═════ Data for this exercise

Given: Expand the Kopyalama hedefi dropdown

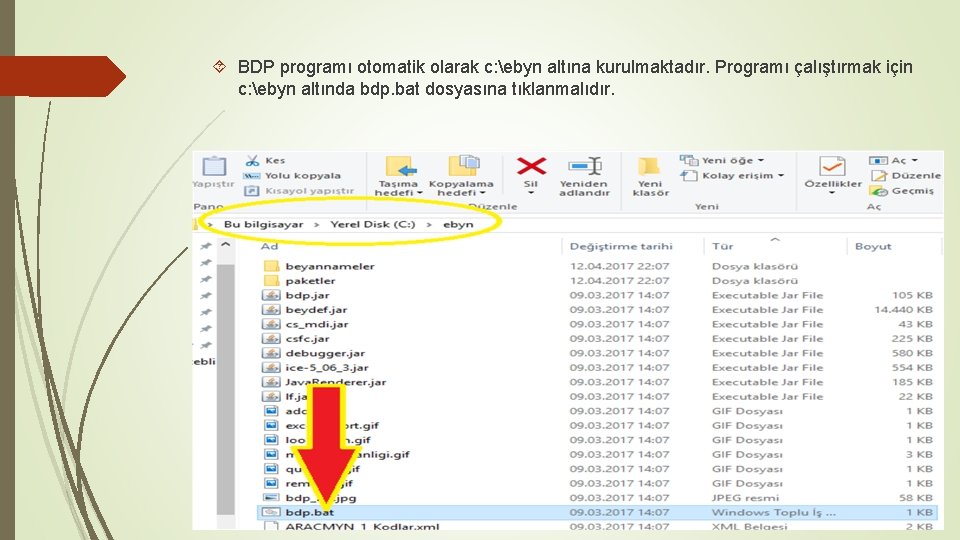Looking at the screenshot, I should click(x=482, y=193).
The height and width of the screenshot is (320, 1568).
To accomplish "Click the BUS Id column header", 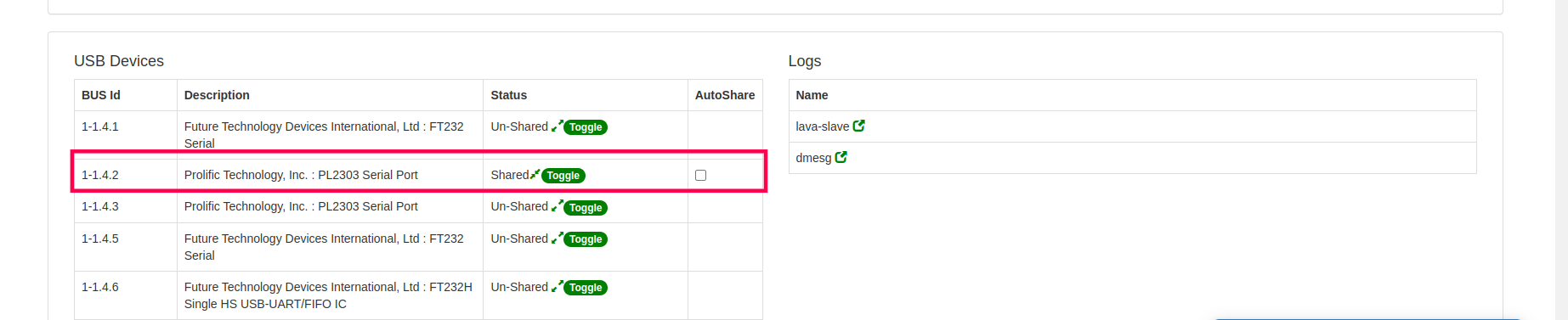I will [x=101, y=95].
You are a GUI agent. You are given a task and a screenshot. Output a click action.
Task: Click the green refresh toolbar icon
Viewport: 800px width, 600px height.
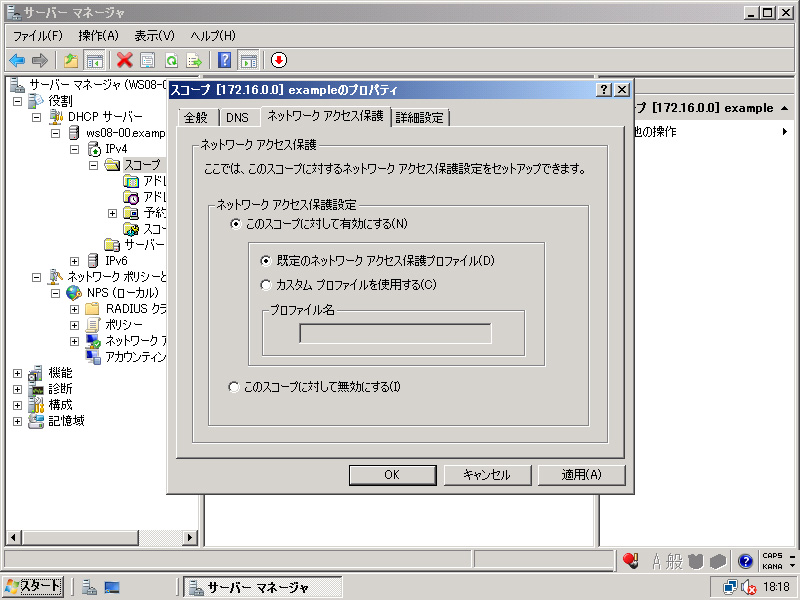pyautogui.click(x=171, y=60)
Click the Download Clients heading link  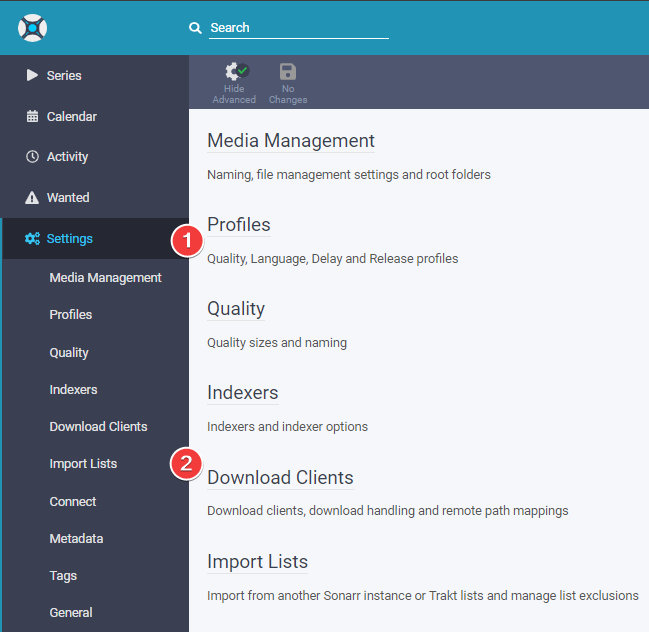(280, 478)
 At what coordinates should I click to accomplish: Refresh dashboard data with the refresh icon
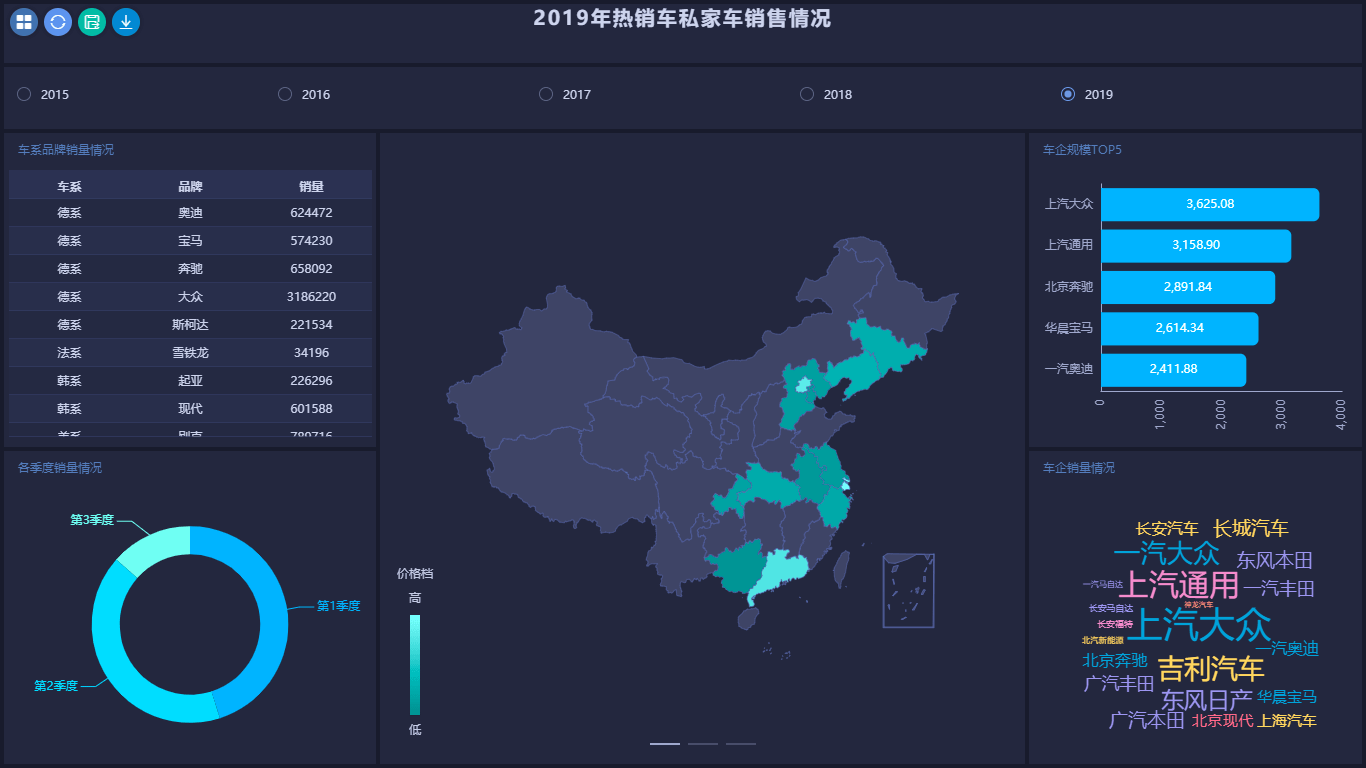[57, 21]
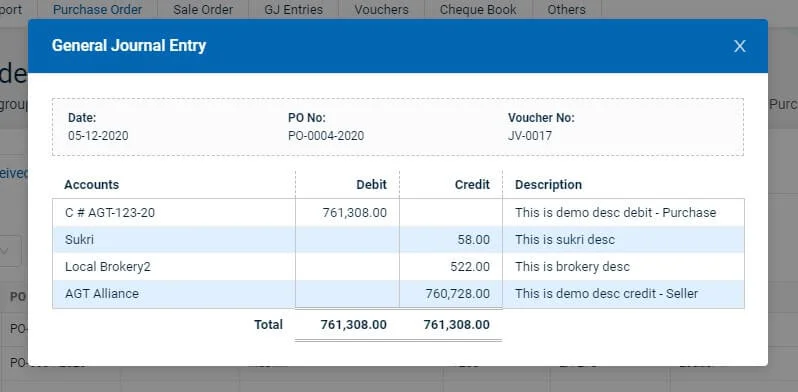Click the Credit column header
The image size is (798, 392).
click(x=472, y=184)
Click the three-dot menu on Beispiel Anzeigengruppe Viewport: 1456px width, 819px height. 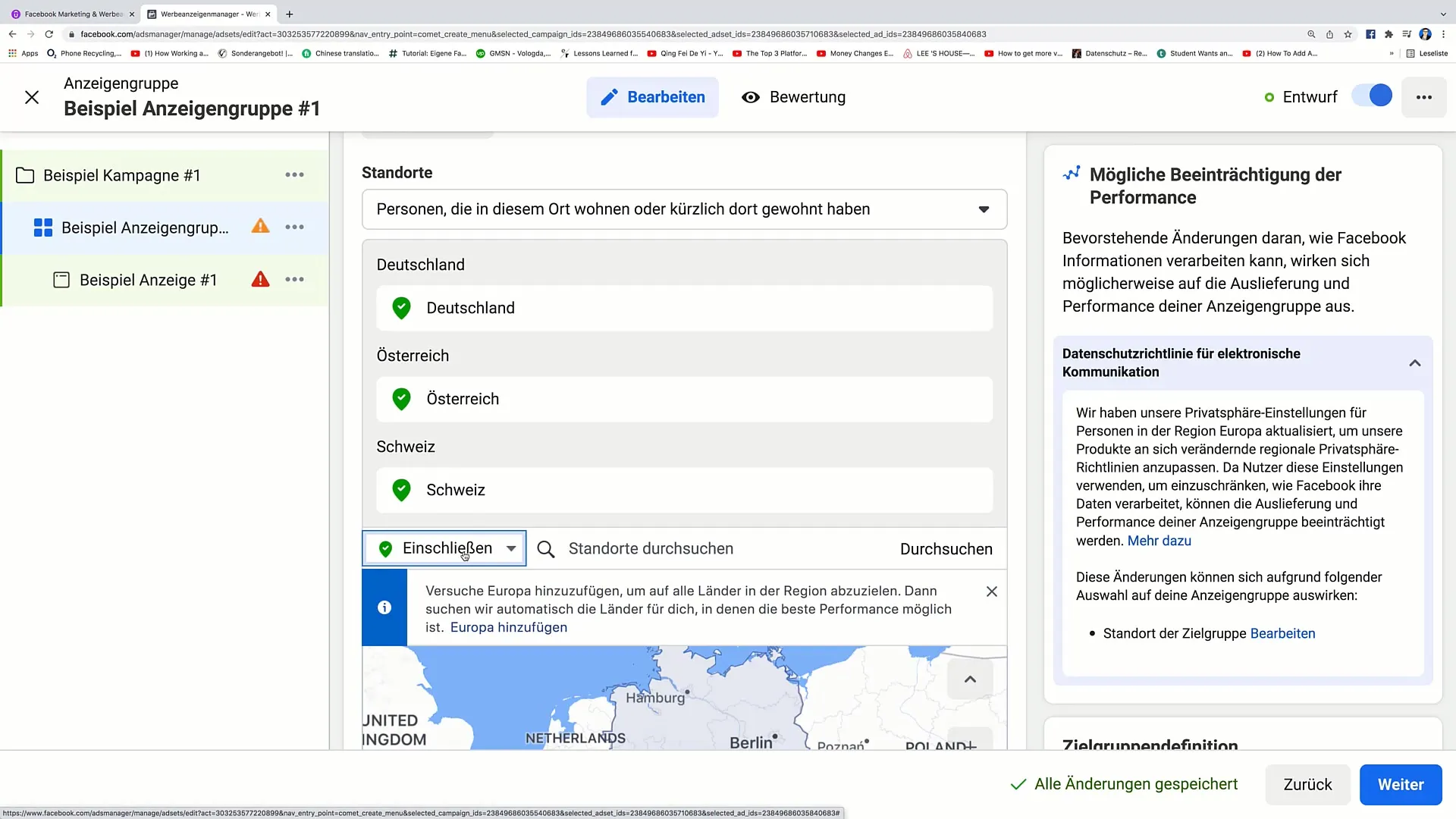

══════════

Work order => Only the lines from the one containing "At what coordinates" through the last line of the records above should be repeated, exactly and without pictures.

Result =>
 At what coordinates should I click to accomplish: Refresh dashboard data with the refresh icon
[57, 21]
Click the Credit column header
The image size is (798, 392).
click(x=472, y=184)
Click the three-dot menu on Beispiel Anzeigengruppe Viewport: 1456px width, 819px height. 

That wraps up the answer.